FAILED ECONOMY

Ours is a survival of the fittest economy

In Summary
  • Many work with the fear of losing jobs not for the satisfaction of it
  • Most of the jobs do not guarantee some level of stability in income
A jua kali artisan in Embakasi
A jua kali artisan in Embakasi
Image: FILE

Presently, like any other Third World country, we have a youth unemployment crisis and a lot of breakdown in discipline within this group. Obviously, a failure in the economy directly impacts on the people.

That we have had a difficult economy in various cycles for decades means there are people who have paid a huge price at various times. Bad economies breed poverty, and a lot of social breakdown that includes crime, drugs, illicit sex and inevitably a lot of diseases, including mental ones.

Getting any job (formal or informal) now involves cut-throat competition. Many work just for survival to escape the extremes of want. Many work with the fear of losing jobs not for the satisfaction of it. Fraud is now commonplace in many jobs as most people probably don’t see a future in what they are doing while others are simply greedy.
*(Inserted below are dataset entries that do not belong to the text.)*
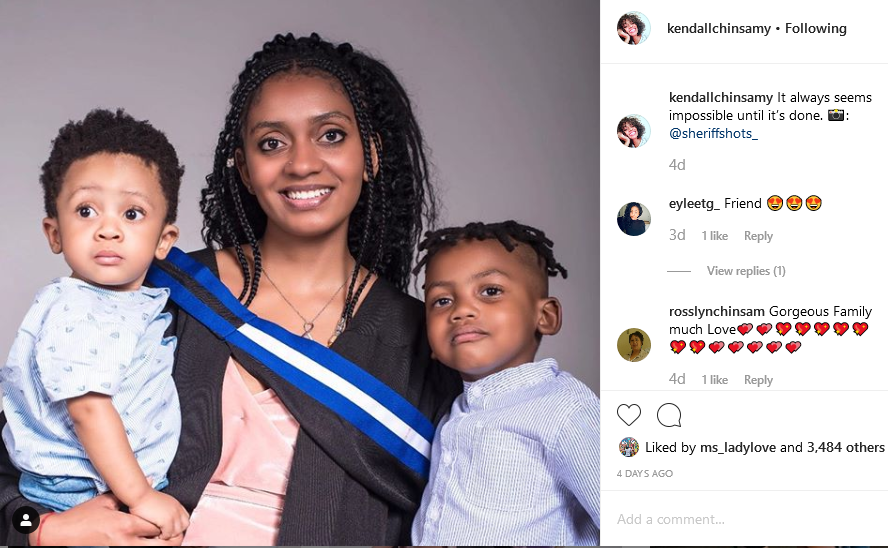Like the post with the heart icon
The height and width of the screenshot is (548, 888).
(x=629, y=415)
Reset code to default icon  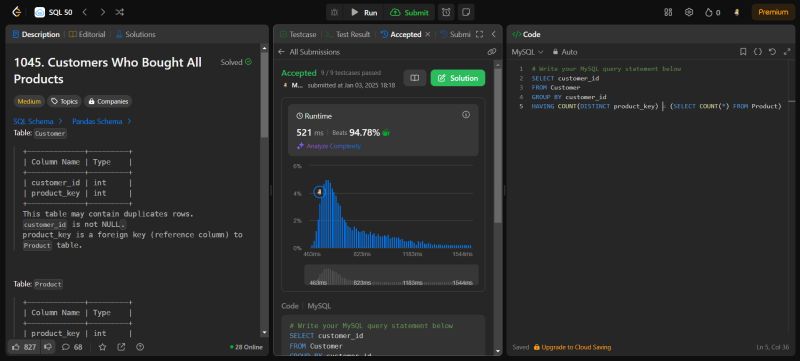pos(772,52)
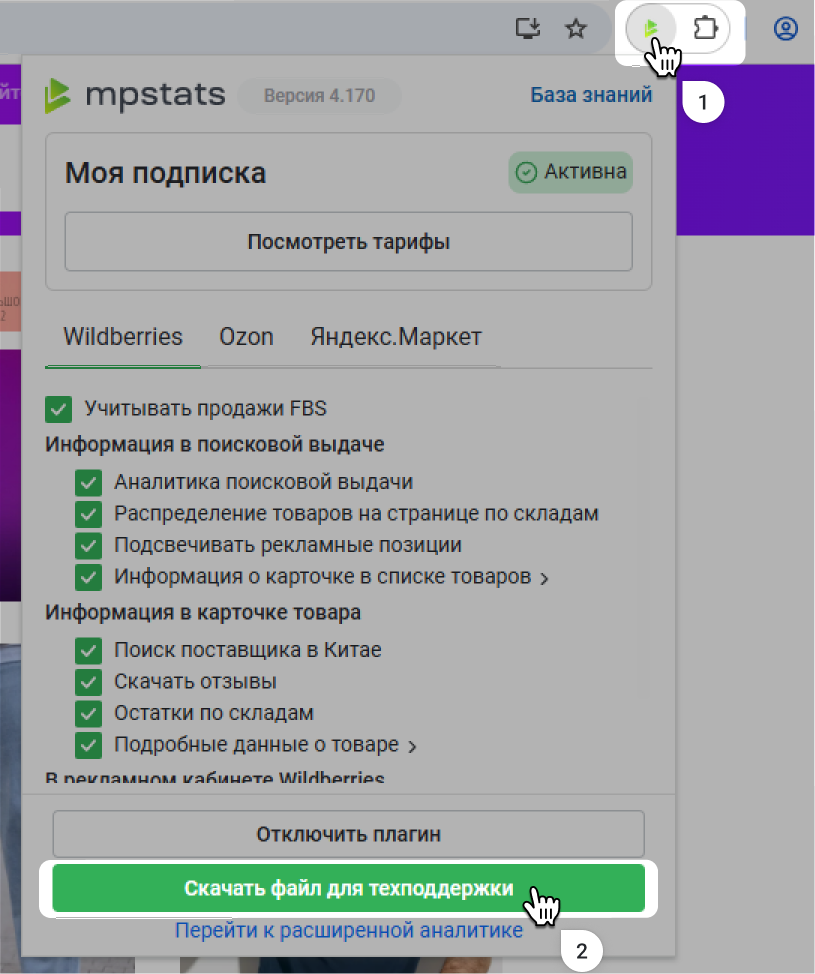This screenshot has height=974, width=815.
Task: Bookmark this page with the star icon
Action: [x=575, y=29]
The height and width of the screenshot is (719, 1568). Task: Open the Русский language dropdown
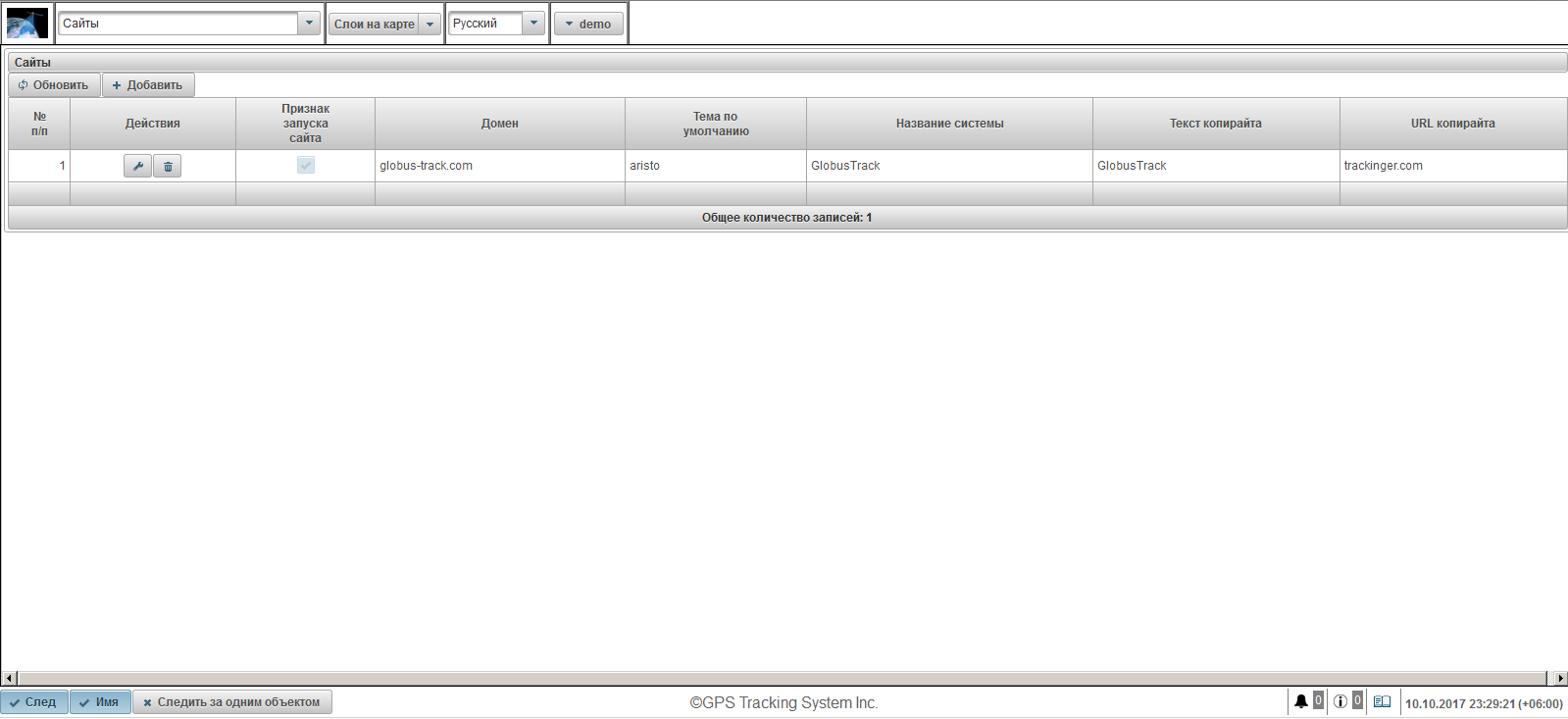533,24
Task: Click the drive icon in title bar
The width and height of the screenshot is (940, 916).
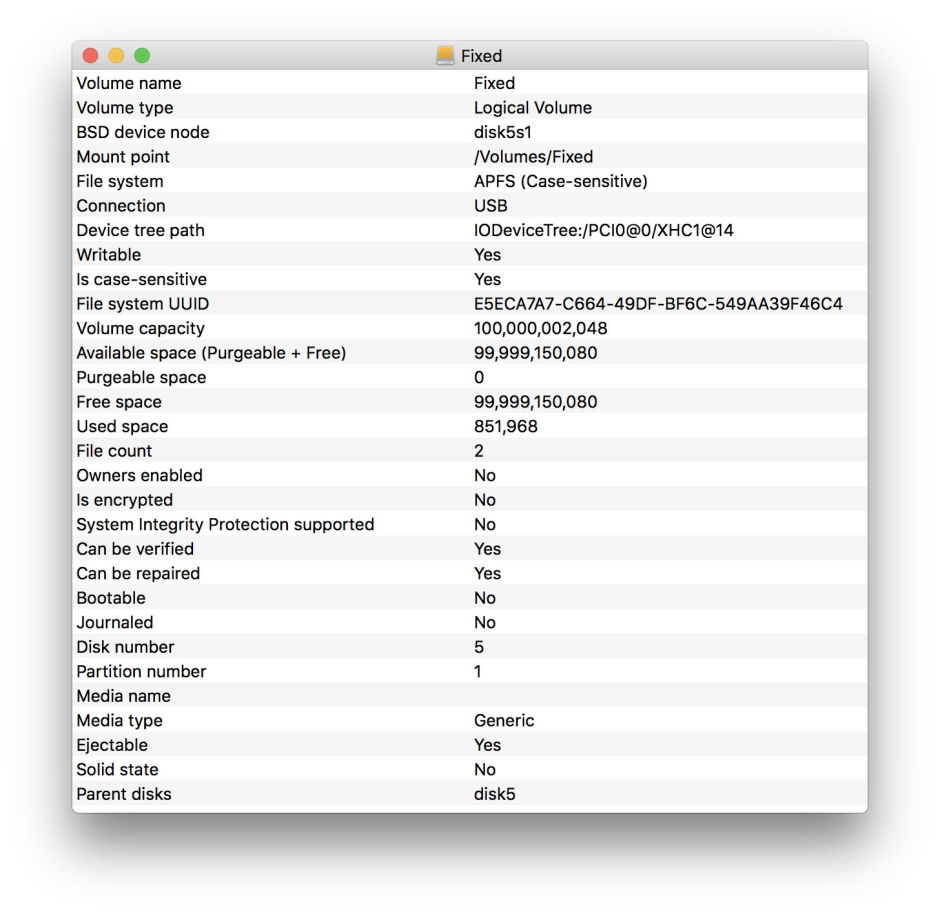Action: (445, 56)
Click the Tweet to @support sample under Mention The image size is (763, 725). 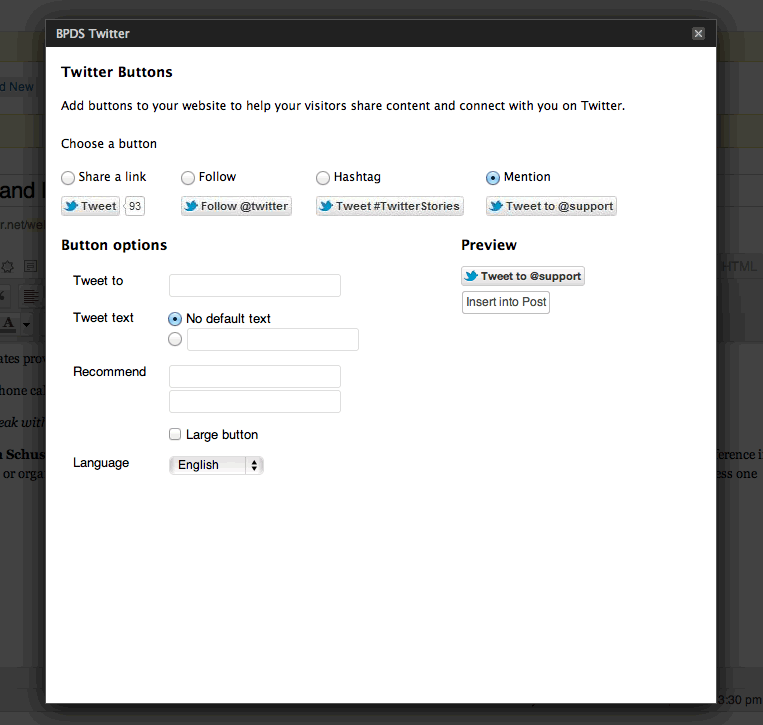pyautogui.click(x=551, y=206)
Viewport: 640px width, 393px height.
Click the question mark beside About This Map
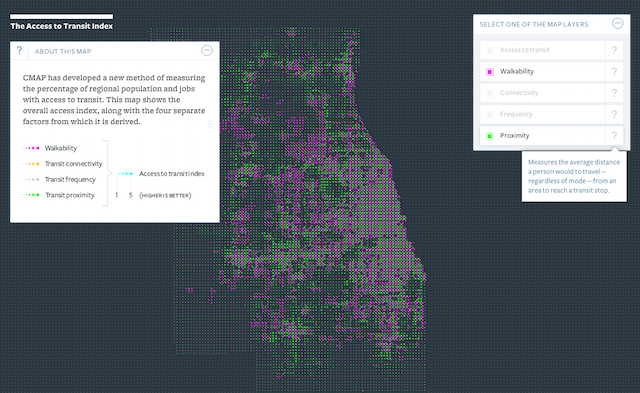coord(19,51)

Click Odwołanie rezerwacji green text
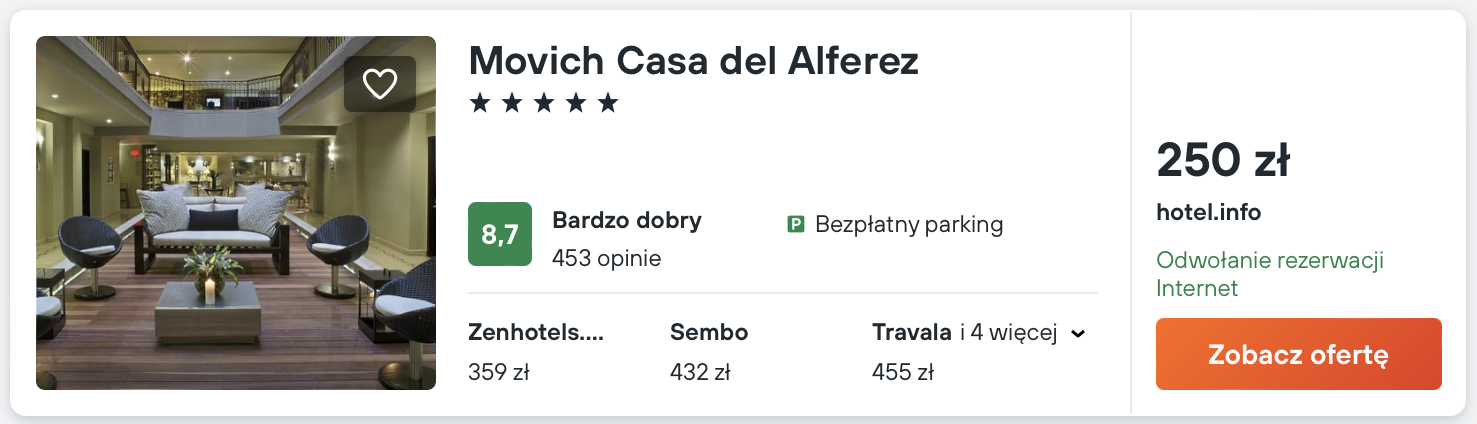(x=1269, y=261)
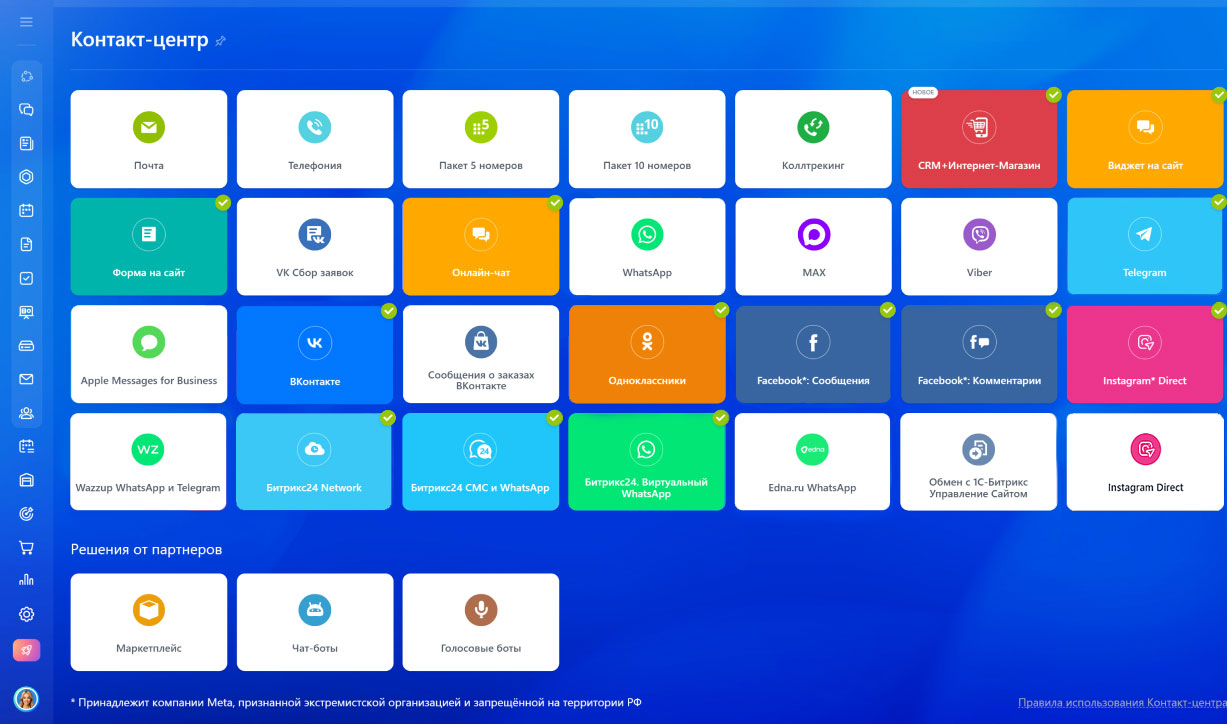This screenshot has height=724, width=1227.
Task: Open Правила использования Контакт-центра link
Action: [x=1121, y=703]
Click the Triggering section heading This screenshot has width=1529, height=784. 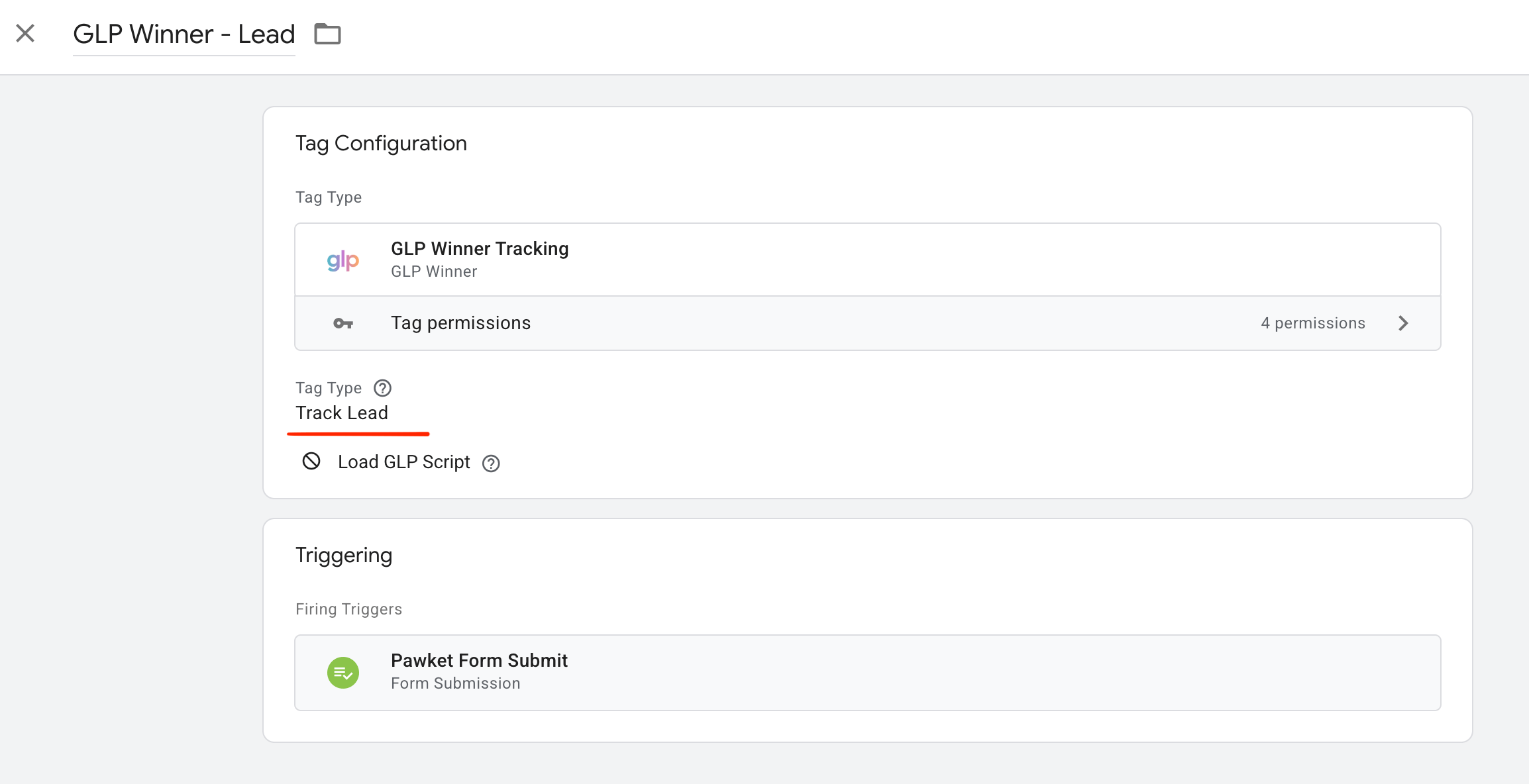(x=344, y=556)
This is also why we have so many land disputes.

If we have to build a decent country we have to figure out how best people can give their best in work and with discipline. Lately, some have complained about President Uhuru Kenyatta giving civilian roles to military men. The military officers work with precision and discipline.

Civilians deployed in the same roles have failed or have been accused of endless corruption. Indiscipline, corruption, tribalism, recklessness and a lackadaisical attitude have destroyed so much in our country. The choice of military personnel is aimed at trying to instil some level of discipline in civilian public service.

We should also be worried that a huge portion (about 90 per cent) of new jobs are in the informal sector. Many informal sector jobs and enterprises are merely for survival for the time being.

The failure rate of many of the small enterprises is just too high. Most of the jobs do not guarantee some level of stability in income. This essentially makes it survival of the fittest economy.

You only need to research the matatu industry to learn just how cut-throat getting and performing some of these jobs are. The same goes for the boda boda industry. It is easy to blame them for their extremely bad behaviour, but this is as a result of a failed economy.